Baca berita dengan sedikit iklan, klik di sini
PEMERINTAH berencana membagikan lahan seluas 9 juta hektare melalui program Reforma Agraria. Jumat dua pekan lalu, Presiden Joko Widodo membagikan lebih dari 10 ribu sertifikat tanah kepada 16 perwakilan penduduk di 35 kabupaten/kota di Jawa Tengah. "Tahun depan saya targetkan 7 juta sertifikat harus dibagi," kata Jokowi di Alun-alun Kabupaten Boyolali, Jawa Tengah.

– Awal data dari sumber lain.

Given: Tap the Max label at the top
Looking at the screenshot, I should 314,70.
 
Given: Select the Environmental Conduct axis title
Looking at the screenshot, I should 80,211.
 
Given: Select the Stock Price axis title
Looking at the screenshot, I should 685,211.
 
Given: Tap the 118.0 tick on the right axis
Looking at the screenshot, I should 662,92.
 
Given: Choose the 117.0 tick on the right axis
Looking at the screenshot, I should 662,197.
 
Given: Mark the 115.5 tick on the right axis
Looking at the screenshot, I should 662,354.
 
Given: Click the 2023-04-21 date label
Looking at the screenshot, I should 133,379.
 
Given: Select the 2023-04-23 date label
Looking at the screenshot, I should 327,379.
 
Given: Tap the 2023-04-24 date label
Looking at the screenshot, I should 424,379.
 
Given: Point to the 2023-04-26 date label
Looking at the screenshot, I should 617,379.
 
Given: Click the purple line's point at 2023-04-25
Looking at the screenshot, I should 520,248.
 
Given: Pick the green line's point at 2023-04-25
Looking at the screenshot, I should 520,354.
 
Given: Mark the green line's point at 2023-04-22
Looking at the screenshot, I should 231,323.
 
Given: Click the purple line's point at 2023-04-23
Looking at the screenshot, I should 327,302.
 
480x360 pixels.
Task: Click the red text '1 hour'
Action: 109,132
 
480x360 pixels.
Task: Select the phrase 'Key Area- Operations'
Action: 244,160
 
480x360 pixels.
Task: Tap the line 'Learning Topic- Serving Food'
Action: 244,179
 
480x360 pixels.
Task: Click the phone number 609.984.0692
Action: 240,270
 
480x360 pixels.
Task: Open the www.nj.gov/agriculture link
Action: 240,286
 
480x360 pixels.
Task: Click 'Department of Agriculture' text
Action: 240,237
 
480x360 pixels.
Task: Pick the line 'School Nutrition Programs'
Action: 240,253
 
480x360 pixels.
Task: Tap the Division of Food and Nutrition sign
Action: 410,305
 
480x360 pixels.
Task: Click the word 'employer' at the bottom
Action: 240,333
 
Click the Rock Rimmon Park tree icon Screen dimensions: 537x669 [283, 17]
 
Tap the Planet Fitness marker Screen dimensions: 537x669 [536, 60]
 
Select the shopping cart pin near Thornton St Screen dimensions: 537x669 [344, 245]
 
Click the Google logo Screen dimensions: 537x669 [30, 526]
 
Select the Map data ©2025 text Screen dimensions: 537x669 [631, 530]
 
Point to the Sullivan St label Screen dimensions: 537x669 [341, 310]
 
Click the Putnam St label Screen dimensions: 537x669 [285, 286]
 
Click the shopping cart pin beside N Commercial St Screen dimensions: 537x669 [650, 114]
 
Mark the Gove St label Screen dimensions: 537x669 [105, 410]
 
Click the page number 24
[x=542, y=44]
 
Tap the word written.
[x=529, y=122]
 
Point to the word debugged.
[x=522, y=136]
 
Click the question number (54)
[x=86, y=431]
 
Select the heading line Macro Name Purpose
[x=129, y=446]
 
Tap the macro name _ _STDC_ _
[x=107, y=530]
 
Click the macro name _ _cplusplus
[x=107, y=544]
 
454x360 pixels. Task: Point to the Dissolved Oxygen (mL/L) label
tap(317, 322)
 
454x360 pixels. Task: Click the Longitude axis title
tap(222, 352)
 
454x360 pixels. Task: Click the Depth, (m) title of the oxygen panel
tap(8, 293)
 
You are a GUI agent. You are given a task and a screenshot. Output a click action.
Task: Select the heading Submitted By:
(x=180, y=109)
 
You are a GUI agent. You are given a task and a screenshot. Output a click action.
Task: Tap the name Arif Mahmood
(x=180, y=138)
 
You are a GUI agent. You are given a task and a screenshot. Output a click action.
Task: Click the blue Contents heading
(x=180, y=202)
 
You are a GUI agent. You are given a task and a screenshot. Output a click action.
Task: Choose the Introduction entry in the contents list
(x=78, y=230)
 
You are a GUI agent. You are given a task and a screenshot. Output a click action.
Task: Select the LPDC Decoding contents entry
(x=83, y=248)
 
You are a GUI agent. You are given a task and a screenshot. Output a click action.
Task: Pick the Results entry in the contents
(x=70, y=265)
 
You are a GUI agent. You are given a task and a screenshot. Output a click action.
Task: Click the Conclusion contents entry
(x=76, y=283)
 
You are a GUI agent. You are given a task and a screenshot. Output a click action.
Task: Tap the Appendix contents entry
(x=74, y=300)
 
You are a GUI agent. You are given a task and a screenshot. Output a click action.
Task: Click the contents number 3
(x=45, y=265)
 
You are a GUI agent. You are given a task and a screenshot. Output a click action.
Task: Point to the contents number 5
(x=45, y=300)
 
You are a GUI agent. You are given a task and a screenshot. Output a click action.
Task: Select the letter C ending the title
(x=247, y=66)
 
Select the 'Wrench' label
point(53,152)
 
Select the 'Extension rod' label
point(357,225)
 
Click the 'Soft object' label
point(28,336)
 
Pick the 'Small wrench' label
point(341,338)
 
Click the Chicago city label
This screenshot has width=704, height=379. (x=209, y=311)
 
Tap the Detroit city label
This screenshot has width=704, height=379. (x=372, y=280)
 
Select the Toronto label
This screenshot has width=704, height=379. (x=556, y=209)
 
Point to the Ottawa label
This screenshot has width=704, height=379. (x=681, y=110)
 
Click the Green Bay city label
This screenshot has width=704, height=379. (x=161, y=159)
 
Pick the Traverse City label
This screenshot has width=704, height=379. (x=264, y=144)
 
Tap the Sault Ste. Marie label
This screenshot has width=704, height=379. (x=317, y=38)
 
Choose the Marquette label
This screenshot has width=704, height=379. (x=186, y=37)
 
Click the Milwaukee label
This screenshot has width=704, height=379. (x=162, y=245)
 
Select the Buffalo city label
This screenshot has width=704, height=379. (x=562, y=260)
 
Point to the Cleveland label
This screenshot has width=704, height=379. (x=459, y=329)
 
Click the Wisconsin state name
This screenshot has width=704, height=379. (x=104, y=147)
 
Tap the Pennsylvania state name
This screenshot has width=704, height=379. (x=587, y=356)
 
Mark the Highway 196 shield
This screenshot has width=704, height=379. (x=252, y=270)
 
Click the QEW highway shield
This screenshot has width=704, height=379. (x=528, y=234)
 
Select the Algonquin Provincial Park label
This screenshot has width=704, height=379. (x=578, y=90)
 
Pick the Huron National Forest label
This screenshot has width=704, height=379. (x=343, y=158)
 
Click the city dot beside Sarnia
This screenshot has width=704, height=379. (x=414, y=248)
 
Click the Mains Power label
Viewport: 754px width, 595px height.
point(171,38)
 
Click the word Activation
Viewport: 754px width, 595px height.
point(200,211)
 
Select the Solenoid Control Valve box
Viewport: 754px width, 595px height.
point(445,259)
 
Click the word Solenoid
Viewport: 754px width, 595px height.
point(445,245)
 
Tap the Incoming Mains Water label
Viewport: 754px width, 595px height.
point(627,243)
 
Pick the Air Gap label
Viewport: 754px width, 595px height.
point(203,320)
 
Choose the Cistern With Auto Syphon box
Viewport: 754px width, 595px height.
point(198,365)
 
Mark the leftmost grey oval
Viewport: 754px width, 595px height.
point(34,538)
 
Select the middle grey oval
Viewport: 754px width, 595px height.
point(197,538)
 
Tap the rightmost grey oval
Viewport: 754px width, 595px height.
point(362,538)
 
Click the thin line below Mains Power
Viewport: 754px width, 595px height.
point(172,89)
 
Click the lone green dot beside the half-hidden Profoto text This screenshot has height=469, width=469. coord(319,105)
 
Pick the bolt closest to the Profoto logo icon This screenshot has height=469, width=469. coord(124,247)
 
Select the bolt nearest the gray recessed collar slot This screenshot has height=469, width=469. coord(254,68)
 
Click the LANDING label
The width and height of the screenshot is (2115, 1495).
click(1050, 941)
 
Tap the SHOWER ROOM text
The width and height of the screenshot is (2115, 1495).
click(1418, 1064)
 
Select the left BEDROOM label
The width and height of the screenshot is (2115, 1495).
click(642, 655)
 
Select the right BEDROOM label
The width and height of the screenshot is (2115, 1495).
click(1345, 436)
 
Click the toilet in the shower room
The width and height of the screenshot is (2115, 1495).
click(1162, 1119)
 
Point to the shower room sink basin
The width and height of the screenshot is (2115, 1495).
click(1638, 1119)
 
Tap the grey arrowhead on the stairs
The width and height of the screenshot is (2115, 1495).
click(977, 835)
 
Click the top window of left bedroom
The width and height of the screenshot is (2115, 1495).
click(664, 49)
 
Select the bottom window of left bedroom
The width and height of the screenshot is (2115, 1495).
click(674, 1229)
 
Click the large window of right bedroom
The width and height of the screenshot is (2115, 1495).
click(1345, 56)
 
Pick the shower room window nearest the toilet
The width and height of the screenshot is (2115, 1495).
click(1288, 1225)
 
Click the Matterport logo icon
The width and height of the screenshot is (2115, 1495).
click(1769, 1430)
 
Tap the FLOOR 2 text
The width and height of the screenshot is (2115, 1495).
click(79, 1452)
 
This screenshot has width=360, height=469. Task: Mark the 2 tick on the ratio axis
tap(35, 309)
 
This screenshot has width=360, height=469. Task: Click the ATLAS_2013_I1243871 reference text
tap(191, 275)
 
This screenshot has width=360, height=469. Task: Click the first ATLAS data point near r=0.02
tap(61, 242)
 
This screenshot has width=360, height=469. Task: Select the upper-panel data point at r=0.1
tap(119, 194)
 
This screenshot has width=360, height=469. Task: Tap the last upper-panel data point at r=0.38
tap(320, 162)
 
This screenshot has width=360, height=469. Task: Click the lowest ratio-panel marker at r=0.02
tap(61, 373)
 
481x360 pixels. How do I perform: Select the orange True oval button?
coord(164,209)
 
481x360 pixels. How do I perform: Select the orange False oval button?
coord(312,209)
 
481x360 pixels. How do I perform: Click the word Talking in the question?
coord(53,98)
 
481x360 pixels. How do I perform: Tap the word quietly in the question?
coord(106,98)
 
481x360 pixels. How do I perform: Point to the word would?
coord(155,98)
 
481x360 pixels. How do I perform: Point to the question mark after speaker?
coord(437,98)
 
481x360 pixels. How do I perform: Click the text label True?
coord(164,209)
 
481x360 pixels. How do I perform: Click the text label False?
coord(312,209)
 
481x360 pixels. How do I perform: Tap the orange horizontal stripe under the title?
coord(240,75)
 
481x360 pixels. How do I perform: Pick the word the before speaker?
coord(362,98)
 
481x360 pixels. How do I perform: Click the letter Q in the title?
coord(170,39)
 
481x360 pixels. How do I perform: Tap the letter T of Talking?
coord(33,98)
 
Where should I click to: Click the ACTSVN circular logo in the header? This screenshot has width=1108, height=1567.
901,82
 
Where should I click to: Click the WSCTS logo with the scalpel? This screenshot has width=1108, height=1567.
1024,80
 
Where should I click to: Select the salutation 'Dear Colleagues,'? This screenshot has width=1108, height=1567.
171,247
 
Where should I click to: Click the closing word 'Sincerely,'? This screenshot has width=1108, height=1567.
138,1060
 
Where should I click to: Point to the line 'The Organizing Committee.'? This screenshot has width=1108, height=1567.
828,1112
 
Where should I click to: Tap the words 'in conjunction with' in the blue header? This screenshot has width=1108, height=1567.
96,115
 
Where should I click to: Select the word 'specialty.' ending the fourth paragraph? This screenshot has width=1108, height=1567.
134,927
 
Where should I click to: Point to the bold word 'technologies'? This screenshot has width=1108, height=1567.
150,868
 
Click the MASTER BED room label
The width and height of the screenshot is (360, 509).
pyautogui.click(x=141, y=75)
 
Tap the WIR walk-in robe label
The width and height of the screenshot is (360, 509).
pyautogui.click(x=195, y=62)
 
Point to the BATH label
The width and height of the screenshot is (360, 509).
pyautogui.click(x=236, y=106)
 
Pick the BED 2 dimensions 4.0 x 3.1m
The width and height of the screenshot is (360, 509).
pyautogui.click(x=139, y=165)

Jokowi meyakini sertifikasi dan pembagian lahan bakal mengurangi kesenjangan ekonomi. Mereka yang mendapatkan lahan nantinya bisa menjaminkan sertifikat untuk pengajuan kredit ke bank. Selanjutnya kredit tersebut bisa digunakan untuk berproduksi. Sayangnya, dari 126 juta bidang tanah di negeri ini, baru 46 juta yang bersertifikat. Presiden meminta Badan Pertanahan Nasional mempercepat proses sertifikasi tersebut.
Bagi-bagi lahan seperti dilakukan Jokowi bukan hal baru. Majalah Tempo edisi 27 September 1980 dalam tulisan bertajuk "Tanah untuk Wagiman" melaporkan pembagian serupa. Pengalokasian tersebut terkait dengan peringatan 20 tahun Undang-Undang Nomor 5 Tahun 1960 tentang Pokok-pokok Agraria.
Di Desa Kedawung Kulon dan Kedawung Wetan, Kecamatan Grati, Pasuruan, Jawa Timur, Wagiman bersama 928 petani lain mendapat tanah masing-masing seperempat hektare. Bagi Wagiman, pembagian tersebut membuat dia bisa bercocok tanam di tanah miliknya sendiri. Sepanjang umurnya yang kala itu 50 tahun, Wagiman menggarap tanah orang lain. Bertani sejak pukul 10 pagi hingga matahari terbenam, dia hanya mendapat upah Rp 300. Padahal anaknya delapan orang.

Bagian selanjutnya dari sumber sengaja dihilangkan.